According to the study, the 400 mg CBD group experienced the greatest reduction in cannabis use after six months. Researchers measured cannabis consumption by testing participants’ urine for THC. Not only did the 400 mg CBD group have half as much THC in their urine, they also doubled the days when their urine did not test positive for THC. The 800 mg CBD group saw some improvement, but less than the 400 mg group. The placebo group saw no reduction in cannabis consumption.

Cannabidiol (CBD) and the Fight Against Addiction

Curran’s University College London study resonates with other recent findings about the ability of cannabidiol to both counteract the negative side effects of THC and fight addiction. One recent study, published in the Journal of Neuroscience, found that CBD prevents the brain from amplifying stressful stimuli. THC, say researchers, sparks off a chain reaction of nerve signals in the brain that can spiral into stress and anxiety. Cannabidiol counteracts the runaway-train effect, blocking the signaling pathway and preventing the unwanted mental disturbances that potent doses of THC can cause. “CBD gets rid of the toxic effects of THC,” Curran said during her “Cannabis: medicine or madness?” talk at the New Scientist Live festival.
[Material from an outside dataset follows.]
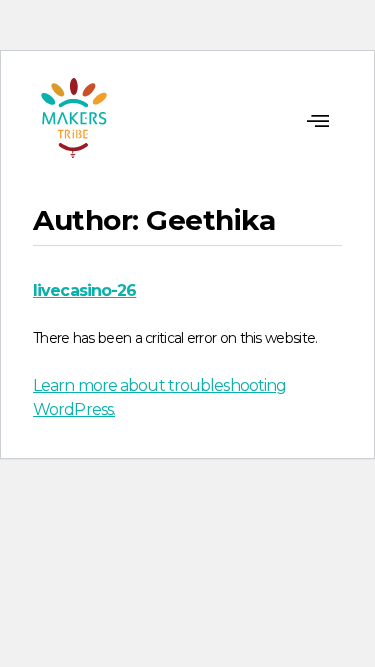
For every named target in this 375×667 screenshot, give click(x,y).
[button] (317, 121)
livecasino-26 (84, 290)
“CBD has a variety of anti-addictive properties,” said University of Sydney professor Iain McGregor. McGregor worked on Curran’s study and is also researching the use of CBD to treat alcohol addiction. Anxiety is a major side effect of detoxifying, and McGregor says CBD is very good at reducing anxiety.

These important studies continue to highlight the wide-ranging therapeutic and health benefits of cannabidiol. But it’s important to keep in mind that most of the commercial CBD products available today, especially outside legal cannabis markets, do not have the potency of the capsules used in Curran’s study. And in most places, CBD products face little if any regulatory scrutiny.